Can you try and fix the last pic? Make it less blurred? Once I figure out what its called again I'll tell you.

Have you tryed playing with the contrast and brightness with the first one? 
They look good though!


----------



## goatgirl132

Mess in with the brightness turned this pic









To this pic


----------



## LamanchaLover

Little-Bits-N-Pieces-ADG: Thanks! And I'd love to see some of yours! 

TrinityRanch and StacyKins: I feel the same way! My camera and computer are filled with almost all goat pics! And you have to take a billion to get a few good ones.

goatgirl132: I don't know what it's called either at the moment lol! But I haven't edited these pictures at all, sometimes I get carried away with editing though. I'm trying to get good pictures without lightening/editing/ect. so it's probably my camera that needs to be worked on.. possibly? 
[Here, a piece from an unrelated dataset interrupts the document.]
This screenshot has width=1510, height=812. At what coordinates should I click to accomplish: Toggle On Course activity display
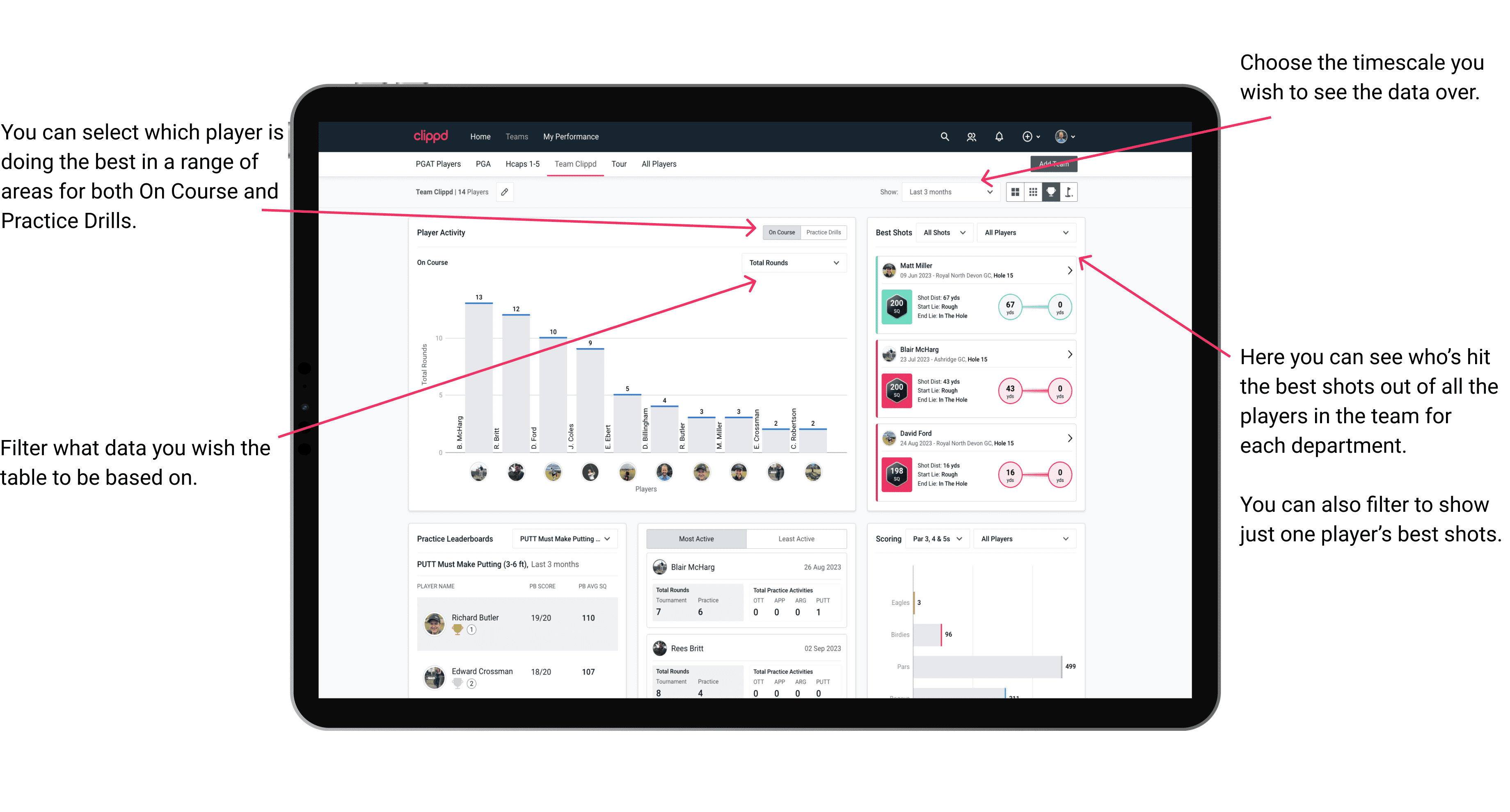click(782, 232)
Thanks for looking everyone!


----------



## goatgirl132

It might just be lighting. Or the camera isn't "up to par" and amazing no offence. 
But try it some. Also try some color splash. 
If you mind I took your pic I'll delete it  
I do quite a bit of photography BT I'm picky


----------



## Stacykins

goatgirl132 said:


> It might just be lighting. Or the camera isn't "up to par" and amazing no offence.
> But try it some. Also try some color splash.
> If you mind I took your pic I'll delete it
> I do quite a bit of photography BT I'm picky


Do you have any secrets to good 'action shots'? Almost every single one is just a goat shaped blur! This is an example of one that didn't blur (much) today, but it didn't turn out as well as I would have liked. You can't really tell from the angle that he was at a full run!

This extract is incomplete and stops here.